WORK REQUIRED
Rewrite the following lines, replacing "Toggle" with "Turn" and leaving everything else unchanged.

= = = = = = =

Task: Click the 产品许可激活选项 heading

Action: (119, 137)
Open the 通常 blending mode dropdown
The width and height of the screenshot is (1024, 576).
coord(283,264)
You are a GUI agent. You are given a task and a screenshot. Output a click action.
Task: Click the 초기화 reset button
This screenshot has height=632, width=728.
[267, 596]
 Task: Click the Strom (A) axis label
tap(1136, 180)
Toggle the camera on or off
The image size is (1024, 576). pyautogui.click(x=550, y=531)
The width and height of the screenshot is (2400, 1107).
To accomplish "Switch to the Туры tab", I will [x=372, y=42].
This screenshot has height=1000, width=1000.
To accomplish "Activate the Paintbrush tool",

= = = = = = =

SOLUTION TO THE EXERCISE
Task: Click the 产品许可激活选项 heading

Action: (119, 137)
Open the 通常 blending mode dropdown
The width and height of the screenshot is (1024, 576).
coord(283,264)
You are a GUI agent. You are given a task and a screenshot. Output a click action.
Task: Click the 초기화 reset button
This screenshot has height=632, width=728.
[267, 596]
 Task: Click the Strom (A) axis label
tap(1136, 180)
Turn the camera on or off
The image size is (1024, 576). pyautogui.click(x=550, y=531)
The width and height of the screenshot is (2400, 1107).
To accomplish "Switch to the Туры tab", I will [x=372, y=42].
This screenshot has height=1000, width=1000.
To accomplish "Activate the Paintbrush tool",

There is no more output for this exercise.